[start PASSAGE]

4) Let's consider sterics. Br is huge, but OH is small. But Br has to be added on first, since the pi-bond acts as a nucleophile (and attacks the +ve charged Br). So the next step of OH- nucleophile attacking the carbocation (or bromonium carbocation), might preferentially add on to the terminal C's, to minimize steric repulsion (or van der Waals repulsion), so this argument tends towards the isomer 2,3-dibromo-1,4-dihydroxy-2,3-dimethyl-butane.

The answer (single major product) isn't directly provided by this post, but hopefully these 4 points above might have possibly helped you understand the processes or considerations involved a little better.

'A' & 'O' Level Chemistry Qns (A Collection) replied by UltimaOnline @ Sat, 15 Nov 2008 02:19:47 +0800

UltimaOnline — Sat, 15 Nov 2008 02:19:47 +0800

(drinking chocolate silently...)

'A' & 'O' Level Chemistry Qns (A Collection) replied by UltimaOnline @ Fri, 14 Nov 2008 11:43:44 +0800

UltimaOnline — Fri, 14 Nov 2008 11:43:44 +0800

'A' Level Qn.

Many students, as taught by the JCs, do not understand many aspects of Chemistry, they just blindly memorize. As a teacher and tuition teacher, I always I always encourage students to understand the *meaningfulness* behind anything they're required to memorize. Here, students should appreciate the *purpose* of hybridization, and why the mathematical formula to determine hybridization works.

Consider Ethyne and Ammonia.

1) Ethyne.
To minimize electron repulsion, the VSEPR molecular geometry is linear, and the VSEPR electron geometry is also linear (since there are no lone pairs). To achieve linear VSEPR electron geometry, hybridization of C orbitals must be sp (without hybridization, the bond angles would result in significant electron repulsion and an unstable geometry). This leaves 2 p orbitals (s s p p --> s p p p --> sp sp p p) for overlap (with the other C's 2p orbitals) to form the 2 pi bonds (over the sigma bond; hence triple bond between the 2 Cs).

2) Ammonia.
The molecular VSEPR geometry is trigonal pyramidal, but the electron geometry is tetrahedral. Hence hybridization is sp3 (to achieve tetrahedral electron VSEPR geometry, to minimize electron repulsion).

A related question to this :

Identify and explain whether PH3 is a stronger or weaker nucleophile and base, as compared to NH3.

[end PASSAGE]

* _COMPLETE THE FOLLOWING_:
a. Answer these from the chemistry forum thread, one line each:
(i) In point 4, which is added on first, Br or OH?
(ii) What hybridization must the C orbitals in ethyne have?
(iii) What is ammonia's molecular VSEPR geometry?
b. Pick up the chemistry forum thread after its final sentence and keep writing in the same voice.
The listing after the chemistry forum thread plays no part in any of this.

[start DATA EXCERPT]

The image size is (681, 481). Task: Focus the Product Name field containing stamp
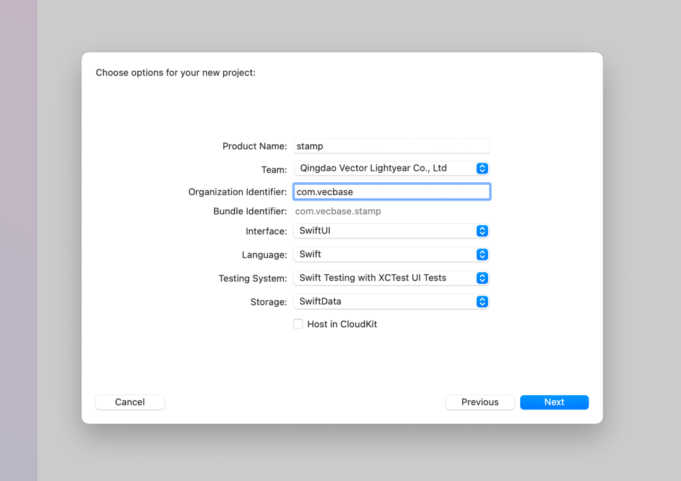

[end DATA EXCERPT]

* _PER-TASK OUTPUTS_:
a.
(i) Br
(ii) sp
(iii) Trigonal pyramidal

b.
The solution, is to recognize that P is one electron shell larger than N; consequently the electron repulsion (between electron pairs, regardless lone or bond) is less in PH3 as compared to NH3; consequently there is less need and therefore less extent of hybridization of electron orbitals; consequently the bond angles in PH3 are almost orthogonal as compared to (slightly less than, due to greater repulsion between lone pair and bond pairs) tetrahedral bond angles in NH3; which implies that the lone pair in PH3 is largely the s orbital as compared to sp3 orbital in NH3; consequently the s orbital lone pair of PH3 is less available for nucleophilic attack and/or accepting a proton, as compared to NH3.

'A' & 'O' Level Chemistry Qns (A Collection) replied by UltimaOnline @ Thu, 13 Nov 2008 22:57:09 +0800

UltimaOnline — Thu, 13 Nov 2008 22:57:09 +0800

'A' Level Qn.

This question was first asked by a NYJC dragon boater student of mine, Calvin Seah YY. Due credit goes to him, because it is indeed an excellent question (even if I was the one who figured out the answer... no 'A' level student has so far been able to solve Calvin's Riddle on his/her own, without my help). In fact, it's such a fascinating question that makes for such an excellent challenge, that I won't reveal the answer here.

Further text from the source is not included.